しかし、低・中所得国にとって網膜芽細胞腫の子供の診断とケアに必要な集学的チームを編成することは困難であり、研究でみられたように、このことが転帰の格差にも関与している可能性があると、研究者らは指摘している。

この研究の主な目標の一つは、専門の眼科医と小児腫瘍医の世界的なネットワークを構築することである、とFabian医師は述べた。「私たちは今、より良いつながりを持ち、患者の紹介や知識の共有により、困難な症例について協力しあえるようになりました」と述べた。     

低・中所得国において網膜芽細胞腫の予後が悪いことは、診断の遅れが関係していると研究者らは以前から感じていたが、これらの国々における診断時のがんの病期を調査した研究はこれまでほとんどみられなかった。

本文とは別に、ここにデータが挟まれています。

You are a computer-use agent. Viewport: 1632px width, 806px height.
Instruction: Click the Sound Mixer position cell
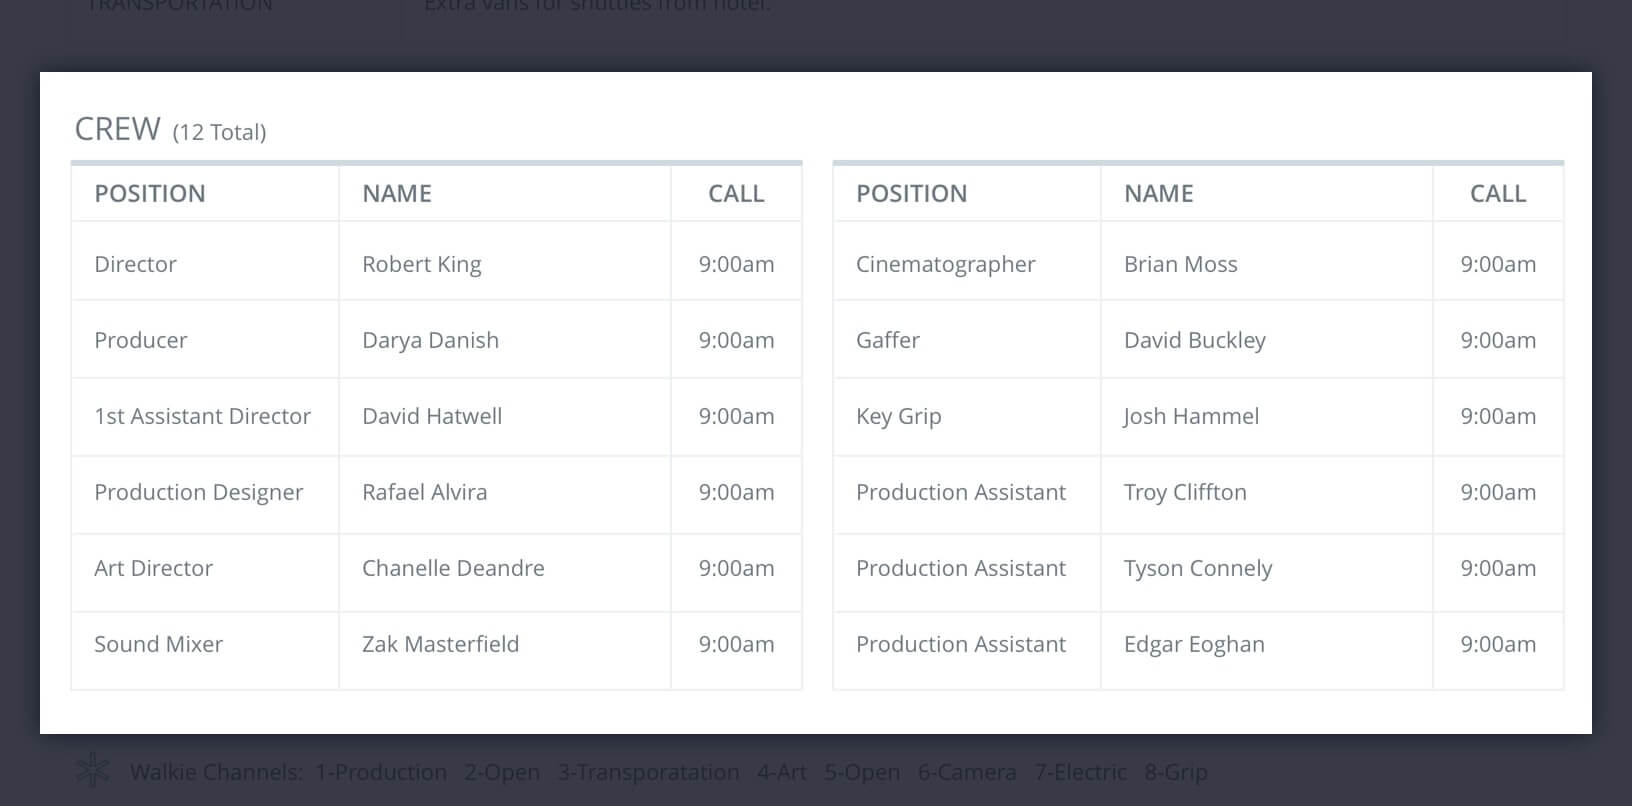point(158,644)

実際、今回の研究の最大の課題は、世界中の何百とある網膜芽細胞腫の治療センターを割り出し、研究への参加を促すことだった、とFabian医師は言う。

この研究は、2017年に3大陸8カ国の網膜芽細胞腫の治療センターのコンソーシアムにより開始した。Fabian医師とコンソーシアムの同僚たちは、個人的なつながり、学会での発表、眼科や腫瘍学の専門組織などを通じて、世界中にある既知の網膜芽細胞腫の治療センターすべてに連絡を取った。

「最終的に278施設を辛うじて募った結果、この研究は医学界で最も地理的に包括的な観察研究の一つとなりました」。「世界的なネットワークの進化を目の当たりにしたのは、非常に素晴らしいことでした」。

ネットワークが整備され、「今、低・中所得国における予後と生存率を改善する真の変化を起こすことができると考えています」とFabian医師は付け加えた。